As reported in a National Law Journal article of August 14, 2014, Unilever settled a class action brought by plaintiffs in the United States District Court, Northern District of Illinois, alleging that they suffered hair loss and scalp injury as a result of a product, Suave Professionals Keratin Infusion 30 day smoothing kit, which was recalled in May 2012.  As part of the settlement, Unilever agreed to pay Class Counsel its attorneys’ fees and expenses “approved by the Court after the Court’s consideration of a fee petition for the work Class Counsel performed on behalf of the Named Plaintiffs and Settlement Class.” 

Unilever filed a motion in opposition to plaintiff’s motion for an award of attorney’s fees claiming that Plaintiff’s fee demand of $3.4 million is “wholly unwarranted” due to, among other things, the actual time spent, unreasonable attorney rates, and the results obtained in the action.  Unilever points out that the amount sought was actually three times the amount Unilever incurred in the case.  Unilever is asking the court to apply the lodestar calculation[1] and award plaintiff no more than $1.1 million in “justifiable” fees, which was the amount that Unilever actually spent on legal fees. 
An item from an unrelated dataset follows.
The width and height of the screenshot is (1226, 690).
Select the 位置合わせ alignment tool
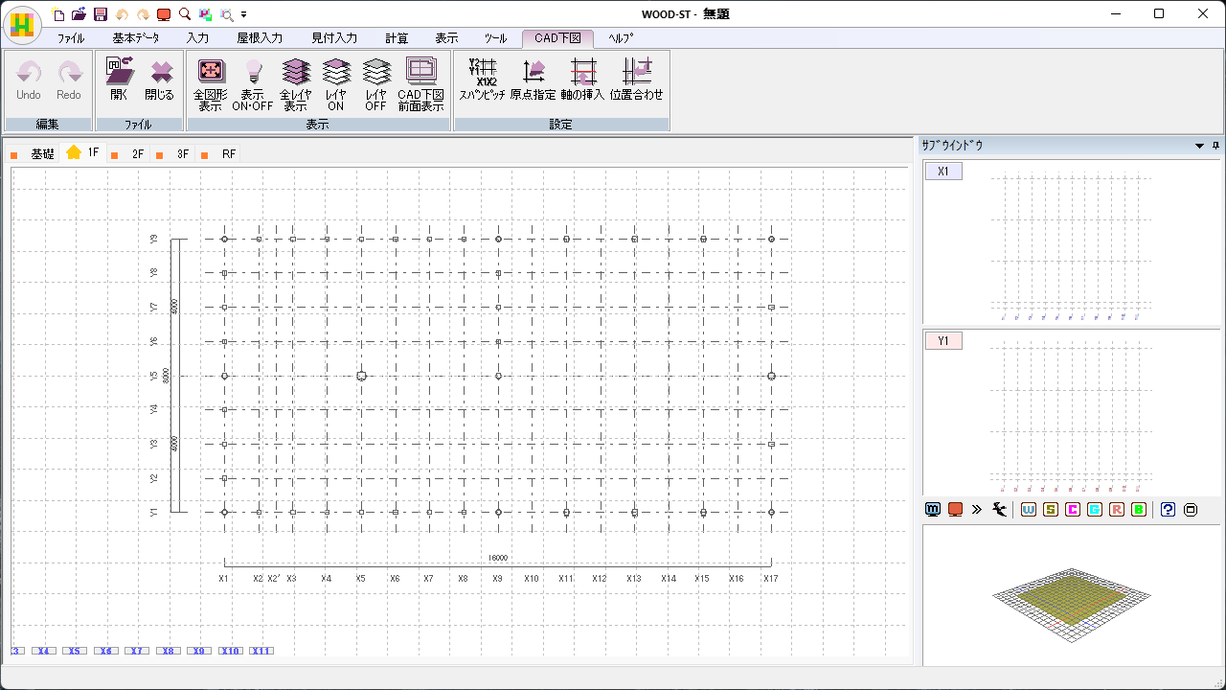[x=636, y=73]
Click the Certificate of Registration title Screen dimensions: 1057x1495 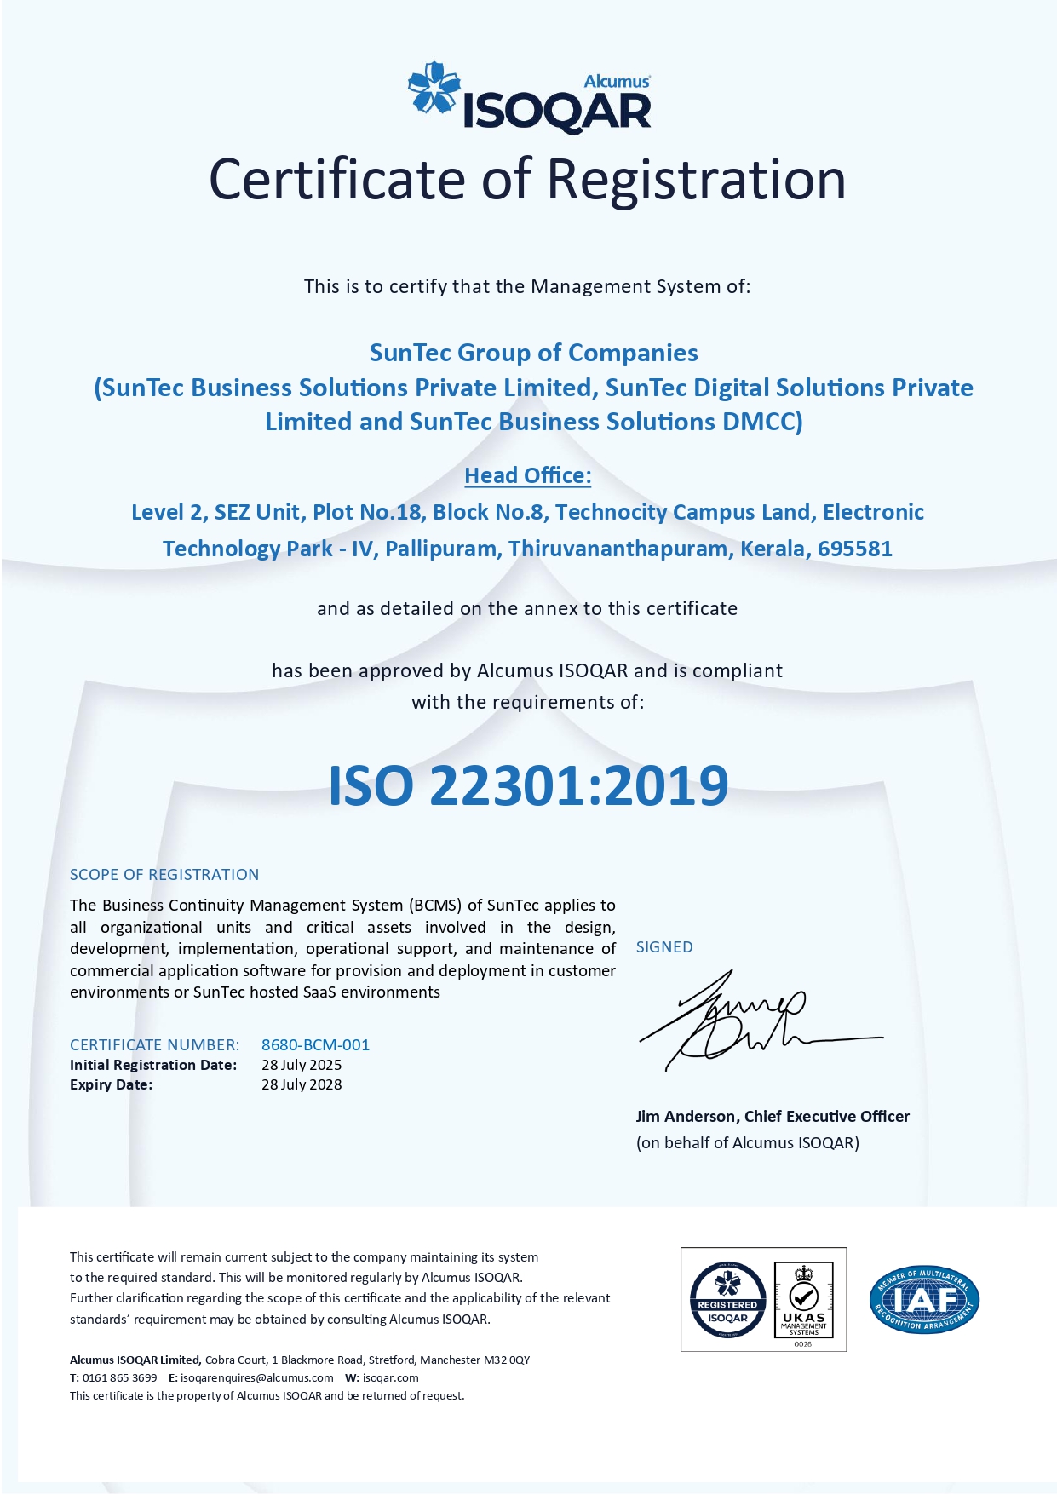(x=527, y=180)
In a line by line review of plaintiff’s charges, Unilever found that time records claiming nearly $500,000 were so heavily redacted that the category of work allegedly performed could not be easily discerned.  For example, in billing for research, all references to the purpose or subject matter of the research was redacted.  Even though defendant Unilever admits research was necessary to this litigation, they alleged that if the redactions were removed, the lodestar calculation would still reflect roughly the same amount of hours spent by the defendant.    Unilever also found many instances of excessive lawyer charges, duplicative billing and inflated attorney rates.   In its brief, the defendant pointed out the rare occurrence when a call or a meeting was attended by fewer than two or three of the Class Counsel, or emails that were not sent to all the lawyers on the case.  Several billing entries revealed overbilling when three or four lawyers would attend negotiations, mediations, or court appearances, without any justification for why multiple attorneys were needed (in this regard over $280,000 – or 462 hours – the defendant claims was not “’reasonably expended’ on the tasks performed.”)    Moreover, defendant found many instances where attorneys and paralegals billed for clerical and secretarial tasks. One of the law firms’ paralegals billed 42 hours for tasks like “review, analyze and manage documents during month of November” and again the same task appeared verbatim for the month of December.   Paralegals also billed for shipping boxes, “waiting around for a brief” (charging $875, billing at $220/hour) and creating a PDF file.    Defendant found that more than 90% of the hours claimed were billed at law firm partners’ and principals’ rates.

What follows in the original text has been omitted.